Microsoft discovered a vulnerability in Gatekeeper, a core macOS security feature, and says it could have allowed attackers to compromise vulnerable Macs with malware.
Microsoft principal security researcher Jonathan Bar Or discovered the flaw, named the “Achilles” vulnerability, and tracked it as CVE-2022-42821. Bar Or said the bug could allow malware to bypass the Gatekeeper’s protection on macOS.
Gatekeeper, first introduced in MacOS X Mountain Lion in 2012, is a security feature that allows only trusted software to run on macOS. It automatically checks that all apps downloaded from the internet have been verified as safe by Apple.
This verification process, known as “notarization,” is only given to identified developers whose apps are known to be free of malicious content.
In a blog post, Microsoft’s Bar Or explained that macOS has a “quarantine” feature, which applies to files and apps downloaded from a web browser. This feature prompts the Gatekeeper to check the file before the user can open it.
However, the Achilles vulnerability exploits a file permissions model called Access Control Lists (ACLs) to add extremely restrictive permissions to the downloaded file, preventing web browsers from setting the quarantine attribute properly and leaving the file vulnerable to potential exploitation.
If exploited, the bug could allow attackers to trick users into downloading and opening malicious files on macOS without triggering Gatekeeper’s security protections.
Apple didn’t acknowledge that the Achilles flaw was fixed until last week, even though Microsoft reported the vulnerability in July.
According to Bar Or, the Lockdown Mode feature introduced by Apple this year, designed to help protect high-risk users from sophisticated cyberattacks, wouldn’t defend against the Achilles vulnerability.
That’s because Lockdown Mode blocks silent, remotely triggered “zero-click” attacks that require no user interaction. Bar Or advises all users to apply the fix for this vulnerability, regardless of their Lockdown Mode status.
These Attacks Are a Prominent Issue for Apple
Zero-click attacks are a recurring issue for Apple. In 2016, a hacker group funded by the United Arab Emirates government hacked into hundreds of iPhones using a zero-attack tool called Karma. Plus, there have been several others:
- 2020 — At the end of 2020, the digital rights group Citizen Lab revealed that 36 editors and journalists at Al Jazeera were the victims of a zero-day iPhone hack.

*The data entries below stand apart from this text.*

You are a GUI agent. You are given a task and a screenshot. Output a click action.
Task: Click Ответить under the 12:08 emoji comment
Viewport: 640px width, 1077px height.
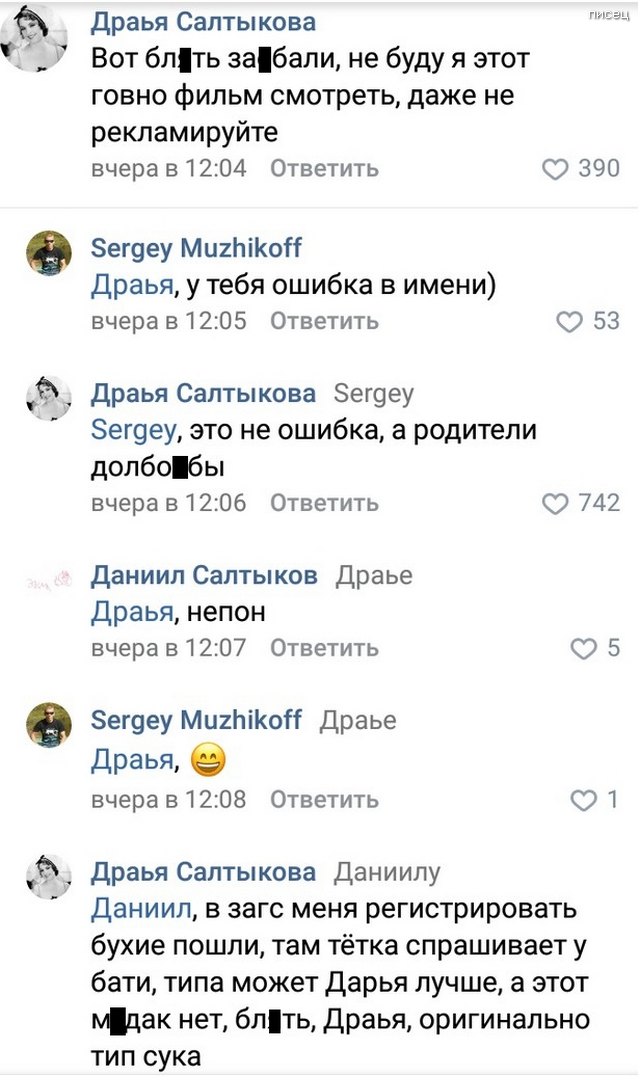coord(324,800)
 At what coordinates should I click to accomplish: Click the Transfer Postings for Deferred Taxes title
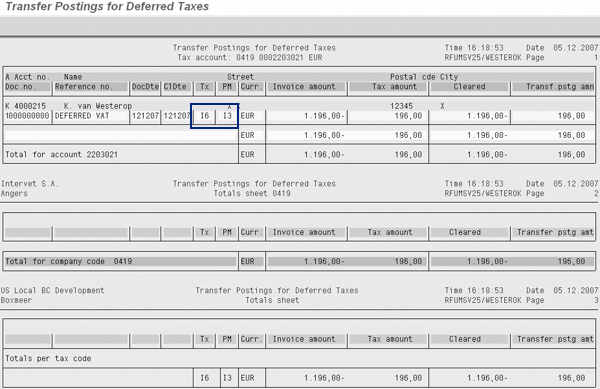pos(107,7)
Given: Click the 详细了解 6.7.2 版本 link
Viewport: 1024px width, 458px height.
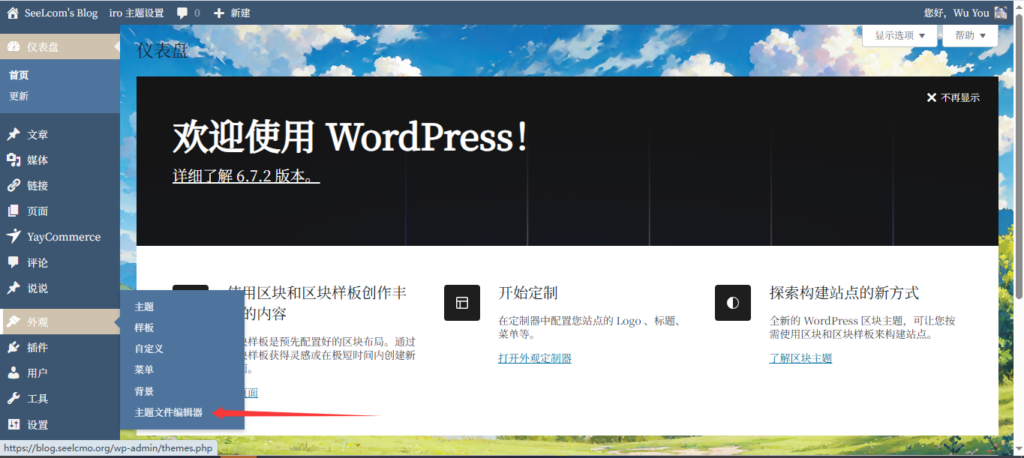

- 2021 — Apple fixed a zero-day vulnerability in April 2021 that allowed malicious actors behind the notorious Shlayer malware to skirt Gatekeeper’s protection and notarization security checks.
- 2021 — In November 2021, Apple filed a complaint against the NSO Group concerning the ‘FORCEDENTRY’ zero-day exploit developed by the NSO Group to deploy their Pegasus spyware.
Many Gatekeeper bypasses similar to Achilles have been discovered recently, with Microsoft listing six of them. The Achilles flaw indicates that Gatekeeper is still not a perfect feature and necessitates that users regularly apply the latest updates to mitigate the threat of similar attacks.